_Task_.
From the records below, transcribe only the lines running from the one with "ПОДЛОЖКИ ЗА ХРАНЕНЕ И ПОКРИВКИ (62, 2302)" through the one with "Оцени продукта (142, 231)". Keep both of those end lines.

_Extracted material_.
::::::::::
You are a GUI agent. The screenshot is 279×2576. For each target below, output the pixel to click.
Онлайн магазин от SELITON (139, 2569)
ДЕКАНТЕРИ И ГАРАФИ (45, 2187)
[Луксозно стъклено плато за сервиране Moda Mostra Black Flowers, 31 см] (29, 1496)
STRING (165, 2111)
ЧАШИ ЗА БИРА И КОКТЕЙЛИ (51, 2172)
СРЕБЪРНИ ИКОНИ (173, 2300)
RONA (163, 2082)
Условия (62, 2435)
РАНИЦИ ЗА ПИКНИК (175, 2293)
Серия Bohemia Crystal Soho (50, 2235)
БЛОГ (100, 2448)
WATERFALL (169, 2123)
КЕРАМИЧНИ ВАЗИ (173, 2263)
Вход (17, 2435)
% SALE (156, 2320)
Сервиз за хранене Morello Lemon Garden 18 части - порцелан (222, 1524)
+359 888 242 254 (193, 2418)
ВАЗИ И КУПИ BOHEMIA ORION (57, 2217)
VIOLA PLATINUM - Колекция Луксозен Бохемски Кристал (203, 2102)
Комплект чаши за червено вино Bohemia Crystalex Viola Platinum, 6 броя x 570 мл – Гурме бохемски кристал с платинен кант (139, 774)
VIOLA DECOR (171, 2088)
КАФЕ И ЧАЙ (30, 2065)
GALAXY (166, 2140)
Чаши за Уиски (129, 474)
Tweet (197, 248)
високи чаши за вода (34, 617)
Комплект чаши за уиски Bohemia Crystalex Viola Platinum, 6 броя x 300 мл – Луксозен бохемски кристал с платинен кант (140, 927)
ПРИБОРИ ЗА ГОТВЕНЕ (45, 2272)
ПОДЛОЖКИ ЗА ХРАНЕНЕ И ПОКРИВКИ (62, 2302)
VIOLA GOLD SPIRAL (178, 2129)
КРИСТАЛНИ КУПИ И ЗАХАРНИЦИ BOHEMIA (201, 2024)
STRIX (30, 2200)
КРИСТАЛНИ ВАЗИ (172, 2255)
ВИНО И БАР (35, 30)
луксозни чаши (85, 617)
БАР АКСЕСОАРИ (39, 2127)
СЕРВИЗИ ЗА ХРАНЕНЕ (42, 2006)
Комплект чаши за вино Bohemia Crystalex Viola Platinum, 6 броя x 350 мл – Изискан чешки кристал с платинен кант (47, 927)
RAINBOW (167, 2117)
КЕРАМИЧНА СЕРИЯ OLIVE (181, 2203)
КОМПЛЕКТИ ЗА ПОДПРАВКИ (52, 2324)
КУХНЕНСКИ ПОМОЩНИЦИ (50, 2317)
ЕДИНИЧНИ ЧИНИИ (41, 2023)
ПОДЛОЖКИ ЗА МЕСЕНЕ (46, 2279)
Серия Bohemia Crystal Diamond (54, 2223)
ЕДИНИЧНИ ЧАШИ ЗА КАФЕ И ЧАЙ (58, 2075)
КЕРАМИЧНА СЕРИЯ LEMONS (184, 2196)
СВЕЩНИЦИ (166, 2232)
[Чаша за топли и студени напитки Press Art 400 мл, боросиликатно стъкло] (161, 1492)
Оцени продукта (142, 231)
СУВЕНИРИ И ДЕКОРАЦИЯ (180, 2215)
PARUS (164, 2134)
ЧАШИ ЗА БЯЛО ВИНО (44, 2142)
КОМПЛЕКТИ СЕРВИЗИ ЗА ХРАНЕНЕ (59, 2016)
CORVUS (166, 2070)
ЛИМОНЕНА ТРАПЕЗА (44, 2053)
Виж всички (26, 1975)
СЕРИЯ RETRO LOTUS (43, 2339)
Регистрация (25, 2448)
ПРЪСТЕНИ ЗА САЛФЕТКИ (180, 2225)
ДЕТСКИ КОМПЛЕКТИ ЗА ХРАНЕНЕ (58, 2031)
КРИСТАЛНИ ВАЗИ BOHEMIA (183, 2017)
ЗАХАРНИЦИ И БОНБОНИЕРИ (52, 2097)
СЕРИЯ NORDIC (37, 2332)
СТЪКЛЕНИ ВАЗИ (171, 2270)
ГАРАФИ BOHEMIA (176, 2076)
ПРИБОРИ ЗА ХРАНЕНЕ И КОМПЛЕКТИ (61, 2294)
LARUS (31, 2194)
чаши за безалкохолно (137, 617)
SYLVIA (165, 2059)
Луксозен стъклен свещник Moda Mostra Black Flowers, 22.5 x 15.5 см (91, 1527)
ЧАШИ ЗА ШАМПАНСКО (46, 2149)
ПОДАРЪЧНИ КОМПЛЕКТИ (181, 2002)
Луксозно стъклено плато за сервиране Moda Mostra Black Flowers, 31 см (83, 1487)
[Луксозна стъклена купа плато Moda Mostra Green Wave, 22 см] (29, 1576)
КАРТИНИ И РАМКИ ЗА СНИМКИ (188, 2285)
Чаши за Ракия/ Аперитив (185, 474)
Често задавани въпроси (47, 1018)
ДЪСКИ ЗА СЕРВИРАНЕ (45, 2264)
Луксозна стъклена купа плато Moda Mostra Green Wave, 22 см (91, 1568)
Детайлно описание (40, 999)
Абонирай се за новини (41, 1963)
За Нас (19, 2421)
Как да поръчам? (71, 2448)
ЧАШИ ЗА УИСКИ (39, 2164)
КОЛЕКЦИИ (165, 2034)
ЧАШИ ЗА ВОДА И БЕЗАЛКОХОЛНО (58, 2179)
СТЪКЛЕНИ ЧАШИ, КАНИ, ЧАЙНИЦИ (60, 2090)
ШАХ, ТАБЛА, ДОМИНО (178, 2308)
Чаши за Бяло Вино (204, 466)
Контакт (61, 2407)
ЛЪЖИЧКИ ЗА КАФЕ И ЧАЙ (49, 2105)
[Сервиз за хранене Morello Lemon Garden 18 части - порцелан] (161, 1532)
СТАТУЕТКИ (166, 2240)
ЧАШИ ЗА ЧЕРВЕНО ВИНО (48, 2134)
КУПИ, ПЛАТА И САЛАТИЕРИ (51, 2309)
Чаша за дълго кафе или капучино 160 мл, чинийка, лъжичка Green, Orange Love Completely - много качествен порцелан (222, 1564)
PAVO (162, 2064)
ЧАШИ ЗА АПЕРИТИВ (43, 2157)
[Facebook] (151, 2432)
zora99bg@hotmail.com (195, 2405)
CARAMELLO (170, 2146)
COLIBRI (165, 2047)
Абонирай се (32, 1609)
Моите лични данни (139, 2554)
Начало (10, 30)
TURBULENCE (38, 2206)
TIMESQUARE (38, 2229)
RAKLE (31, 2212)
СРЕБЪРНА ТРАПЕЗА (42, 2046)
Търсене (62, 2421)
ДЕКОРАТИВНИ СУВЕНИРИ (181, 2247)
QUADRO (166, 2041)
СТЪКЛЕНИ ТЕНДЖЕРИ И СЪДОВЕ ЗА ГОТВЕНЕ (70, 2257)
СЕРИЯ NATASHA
::::::::::
_Solution for this problem_.
ПОДЛОЖКИ ЗА ХРАНЕНЕ И ПОКРИВКИ (62, 2302)
VIOLA GOLD SPIRAL (178, 2129)
КРИСТАЛНИ КУПИ И ЗАХАРНИЦИ BOHEMIA (201, 2024)
STRIX (30, 2200)
КРИСТАЛНИ ВАЗИ (172, 2255)
ВИНО И БАР (35, 30)
луксозни чаши (85, 617)
БАР АКСЕСОАРИ (39, 2127)
СЕРВИЗИ ЗА ХРАНЕНЕ (42, 2006)
Комплект чаши за вино Bohemia Crystalex Viola Platinum, 6 броя x 350 мл – Изискан чешки кристал с платинен кант (47, 927)
RAINBOW (167, 2117)
КЕРАМИЧНА СЕРИЯ OLIVE (181, 2203)
КОМПЛЕКТИ ЗА ПОДПРАВКИ (52, 2324)
КУХНЕНСКИ ПОМОЩНИЦИ (50, 2317)
ЕДИНИЧНИ ЧИНИИ (41, 2023)
ПОДЛОЖКИ ЗА МЕСЕНЕ (46, 2279)
Серия Bohemia Crystal Diamond (54, 2223)
ЕДИНИЧНИ ЧАШИ ЗА КАФЕ И ЧАЙ (58, 2075)
КЕРАМИЧНА СЕРИЯ LEMONS (184, 2196)
СВЕЩНИЦИ (166, 2232)
[Чаша за топли и студени напитки Press Art 400 мл, боросиликатно стъкло] (161, 1492)
Оцени продукта (142, 231)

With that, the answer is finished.